Secondo le rilevazioni più recenti, a calare sono soprattutto i contratti a tempo determinato, che da anni rappresentano una fetta consistente dell’occupazione regionale. Un segnale che riflette la difficoltà delle imprese a programmare nel medio-lungo periodo e che incide in modo particolare su giovani e lavoratori stagionali, spesso costretti ad accettare impieghi discontinui o a cercare opportunità fuori regione.
Il quadro appare ancora più fragile se si guarda alla composizione del tessuto produttivo molisano, caratterizzato in gran parte da piccole e micro imprese, più esposte alle oscillazioni economiche e all’aumento dei costi di gestione. A incidere sul calo dei contratti contribuiscono anche l’incertezza economica generale, l’inflazione e la riduzione degli investimenti, fattori che frenano nuove assunzioni.
Particolarmente delicata resta la situazione delle aree interne, dove la mancanza di infrastrutture e servizi rende più difficile attrarre aziende e creare nuova occupazione stabile. In questi contesti il lavoro precario rischia di diventare l’unica alternativa, alimentando un circolo vizioso che spinge soprattutto i più giovani a lasciare il territorio.
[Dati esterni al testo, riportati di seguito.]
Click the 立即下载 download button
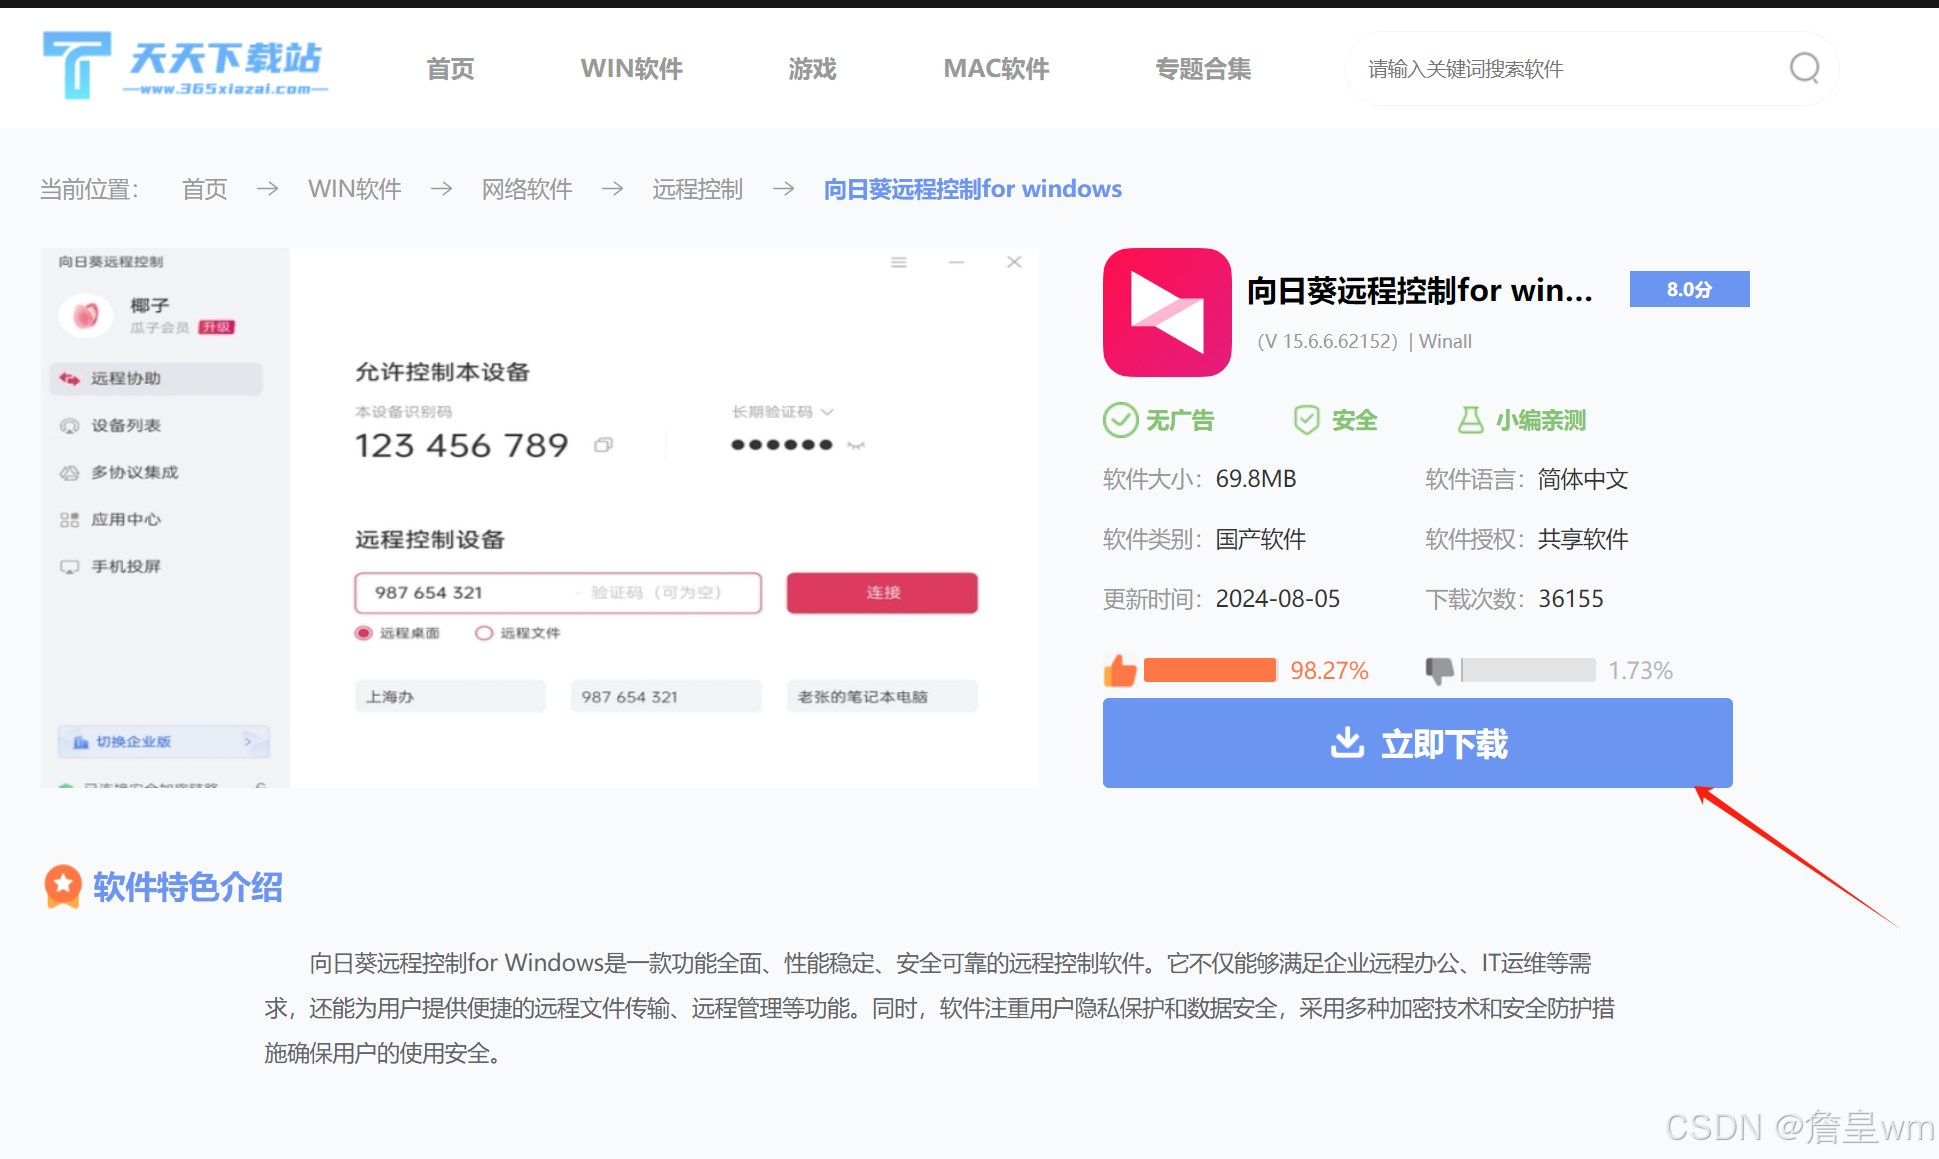 point(1417,743)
Sindacati e associazioni di categoria chiedono interventi mirati per sostenere l’occupazione e favorire contratti più stabili, puntando su politiche attive del lavoro, formazione e incentivi alle imprese che investono sul territorio. Centrale resta anche l’utilizzo efficace dei fondi nazionali ed europei, considerati uno strumento decisivo per rilanciare l’economia locale.
Il calo dei contratti rappresenta dunque un campanello d’allarme che il Molise non può permettersi di ignorare. Senza un’inversione di tendenza, il rischio è quello di un ulteriore indebolimento del tessuto sociale ed economico regionale, con effetti a lungo termine su sviluppo, demografia e qualità della vita.